Bayard on Black Crack, Cathedral Ledge (NEI 5+ M7+)

Its the hub and a better home crag couldn’t exist. Its where folks figure out how to make an anchor, handjamb, use their feet, fiddle in a nests’ of RP’s, and finally, how to go for it. The climbing is cerebral and technical in the summer and it retains those qualities throughout the winter, but with the added excitement of verglas, spindrift and the heavy metal rhythm of steep, fat, blue ice.

A long climbing history and a passionate group of devoted locals form the backdrop to the slabs and cracks of the cliff. The community is real, hardworking and littered with characters. Its a hard group to leave, and it’s open to whomever is ready to trade an ordinary existence for a climbing life in a place without ready made careers. On a summer evening after a route and after dark, you sit and have a beer in the dirt with three generations of climbers who have made similar decisions and sacrifices for this way of life.

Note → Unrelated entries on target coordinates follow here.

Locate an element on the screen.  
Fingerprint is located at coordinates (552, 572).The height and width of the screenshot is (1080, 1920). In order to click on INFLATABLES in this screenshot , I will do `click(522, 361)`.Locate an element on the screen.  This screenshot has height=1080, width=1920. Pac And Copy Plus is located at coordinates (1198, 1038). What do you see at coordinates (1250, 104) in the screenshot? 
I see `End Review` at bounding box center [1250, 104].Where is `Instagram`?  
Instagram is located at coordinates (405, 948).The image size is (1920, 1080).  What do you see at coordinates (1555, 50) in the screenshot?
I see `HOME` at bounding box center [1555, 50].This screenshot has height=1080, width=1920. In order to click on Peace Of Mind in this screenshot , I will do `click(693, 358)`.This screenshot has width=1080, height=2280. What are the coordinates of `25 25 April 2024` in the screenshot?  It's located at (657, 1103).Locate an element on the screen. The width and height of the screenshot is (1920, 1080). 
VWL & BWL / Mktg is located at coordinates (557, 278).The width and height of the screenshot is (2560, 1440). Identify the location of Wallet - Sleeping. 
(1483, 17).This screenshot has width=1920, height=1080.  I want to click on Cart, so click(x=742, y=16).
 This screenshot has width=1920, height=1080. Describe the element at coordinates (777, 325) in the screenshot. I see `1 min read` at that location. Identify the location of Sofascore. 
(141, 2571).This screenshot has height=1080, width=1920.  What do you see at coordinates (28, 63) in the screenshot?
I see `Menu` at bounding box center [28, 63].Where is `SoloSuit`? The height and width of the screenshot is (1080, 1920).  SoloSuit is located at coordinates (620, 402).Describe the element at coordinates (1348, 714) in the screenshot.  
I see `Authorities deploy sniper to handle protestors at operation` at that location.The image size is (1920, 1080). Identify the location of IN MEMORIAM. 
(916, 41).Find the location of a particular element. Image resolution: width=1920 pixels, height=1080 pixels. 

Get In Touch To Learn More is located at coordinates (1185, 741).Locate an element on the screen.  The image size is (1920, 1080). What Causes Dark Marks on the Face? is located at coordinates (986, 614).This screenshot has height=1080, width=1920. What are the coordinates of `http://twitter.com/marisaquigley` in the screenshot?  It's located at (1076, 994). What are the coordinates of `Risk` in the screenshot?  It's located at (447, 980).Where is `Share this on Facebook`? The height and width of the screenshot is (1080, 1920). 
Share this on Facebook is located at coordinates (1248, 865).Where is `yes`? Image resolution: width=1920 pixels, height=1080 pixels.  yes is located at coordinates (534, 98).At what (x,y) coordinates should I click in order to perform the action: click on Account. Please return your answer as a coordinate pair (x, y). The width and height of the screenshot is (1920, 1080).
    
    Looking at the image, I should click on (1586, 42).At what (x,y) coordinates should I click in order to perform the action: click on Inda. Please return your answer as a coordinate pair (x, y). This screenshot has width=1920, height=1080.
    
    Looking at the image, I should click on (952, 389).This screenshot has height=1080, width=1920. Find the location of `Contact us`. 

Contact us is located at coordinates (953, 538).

Anne Skidmore photo of Bayard on LA Bubblebath (5.11d), Cathedral Ledge

“Cathedral style” is a way we describe a type of thin, balancey, thought provoking climbing with fidgety gear and technical sequences. Its old school and usually less than vertical. But, when away on a climbing trip and a friend tells you, “don’t worry the next pitch is Cathedral style, you’ll be fine,” more than just the slow, cerebral tic-tac of Cathedral Ledge footwork comes to mind. I think of summer nights, great belay ledges and PBR in the parking lot with friends.